ESPIANDO A VIDA ALHEIA?...

24-Jun-2016

 

“Se os teus olhos forem bons, todo o teu corpo terá luz...”   -  Jesus

Mateus, cap.07 – vers:22

 

Desde há alguns anos uma nova onda vem ocupando a atenção das pessoas em nosso país, a utilização da TV para espiar (ou espionar?) a vida alheia.

A febre dos “reality shows” chegou ao Brasil e grande parte do povo brasileiro vai açulado em um dos vícios mais tristes e indicativo de nossa infantil condição moral, a de se interessar pela vida alheia, tentando penetrar sua intimidade a título de curiosidade vazia e fútil.

Nossos olhos são patrimônios maravilhosos; a maneira pela qual os usamos denota nosso estágio de evolução moral, o grau de aperfeiçoamento espiritual.

A interpretação que damos à vida que nos rodeia se inicia no modo como observamos as criaturas, as ocorrências e a Humanidade à nossa volta.

Assim, através dos olhos – janelas da alma – exprimimos os sentimentos que nos vão na intimidade. A imagem que percebemos é detectada pelo conjunto biológico que forma nossa visão, mas o entendimento e conclusão do que vemos são formados pelos nossos valores. A malícia que enxergamos na atitude alheia está, na realidade, em nosso coração. De igual modo manifestam-se outros sentimentos íntimos quando olhamos e espiamos a outrem: a crueldade, o ciúme, a desconfiança, o vício, a perturbação, a maldade, a frieza, a irritação, a inveja, a má intenção.

Recordo-me de uma frase do querido mentor espiritual de Chico Xavier, Emmanuel, em que nos alerta que “os olhos que vêem se assemelham à coisa vista”.

Em nosso personalismo – muito forte ainda –temos uma tendência a aumentar o erro e a pintá-lo com cores mais vivas do que realmente é, e em contrapartida amenizamos ao máximo nossas falhas, mesmo as praticadas propositalmente.

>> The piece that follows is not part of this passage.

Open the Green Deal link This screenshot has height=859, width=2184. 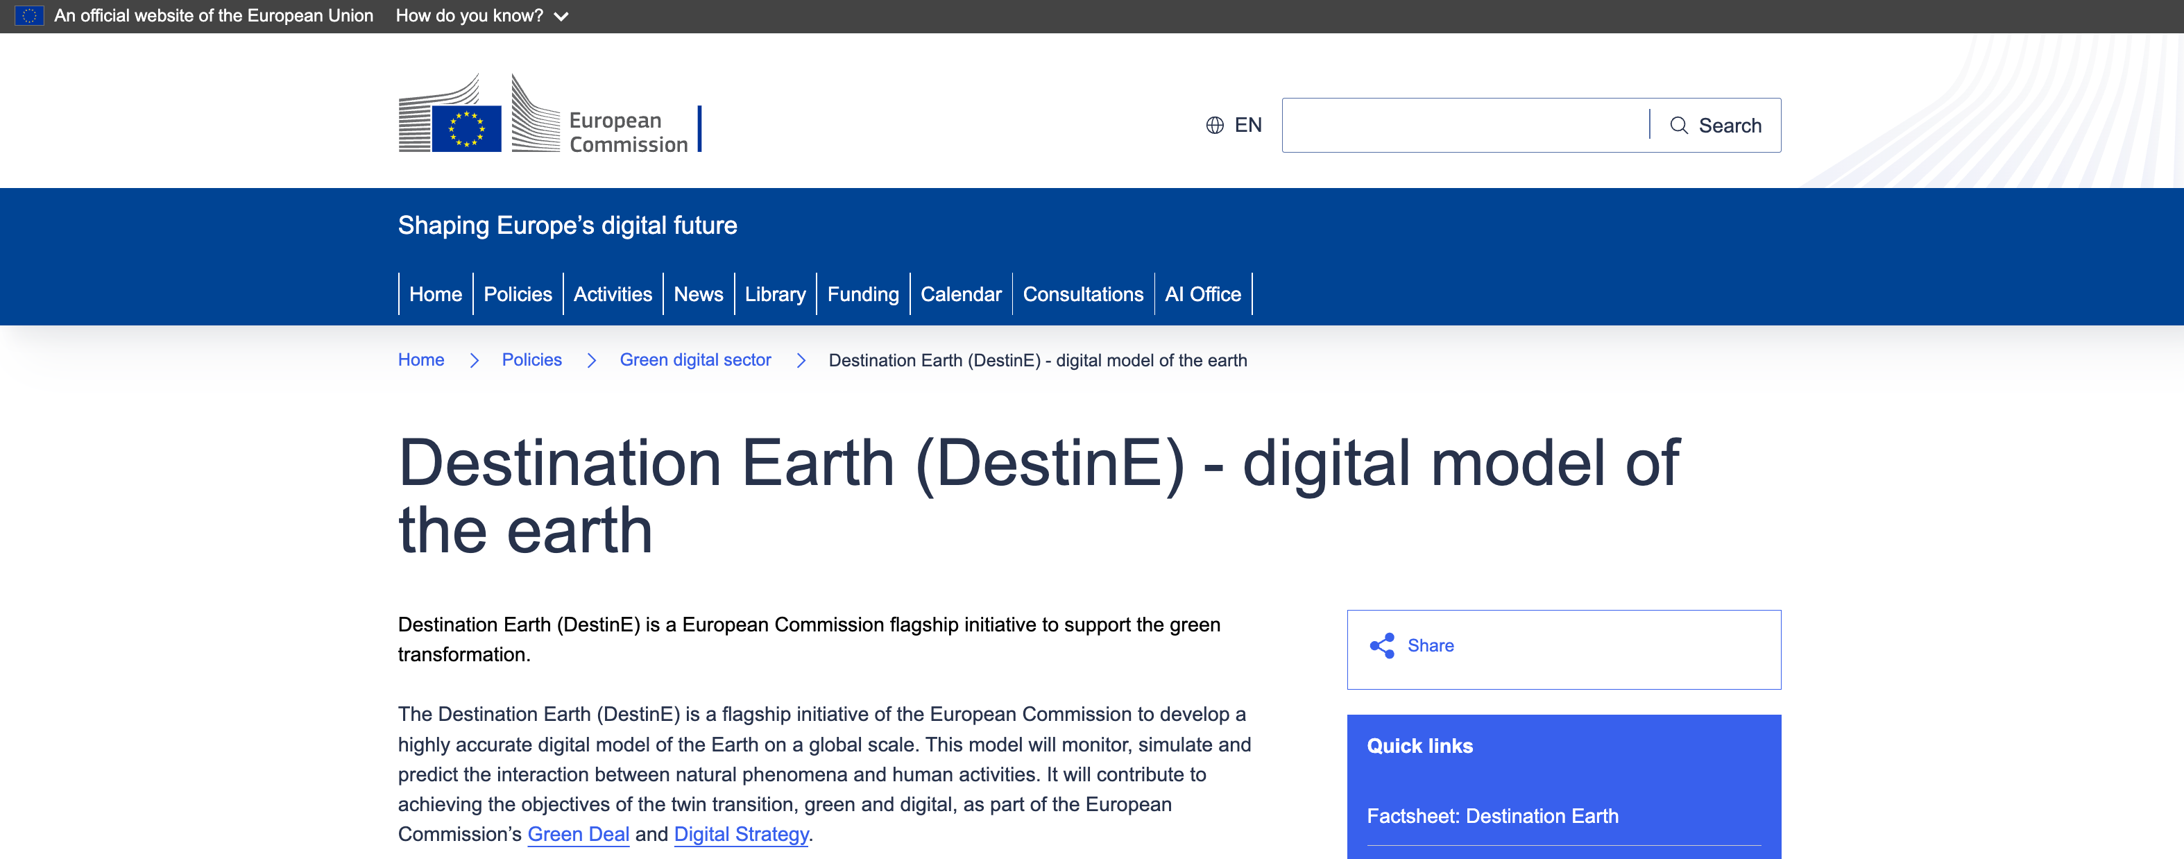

Agimos como no ditado popular que diz: rico correndo é atleta e pobre correndo é ladrão. A nossa crítica é sempre com boa intenção e a dos outros é para nos destruir; se ofendi foi porque estava nervoso devido a problemas, e os outros porque são orgulhosos e se acham no direito de pisar-nos; para os outros queremos justiça e para nós queremos o perdão... e a lista seria quase infinita...

Assistir a estes programas não seria negativo se os sentimentos que nos movessem fossem humanitários ou a observação fosse feita de modo técnico, como em uma análise psicológica séria. Entretanto, vibramos com a exposição impiedosa dos que participam, criticamos, destacamos as imperfeições, torcemos contra, rimos da tristeza e adoramos a pressão intensa a que são submetidos.

Isso nos remete aos antigos circos romanos onde os cristão eram devorados vivos pelas feras ou queimados, enquanto a multidão torcia e gritava como em um jogo de futebol. A infelicidade de uns se tornando divertimento de outros, sinal inequívoco de uma sociedade pobre de virtudes e ignorante da fraternidade que deveria imperar entre nós.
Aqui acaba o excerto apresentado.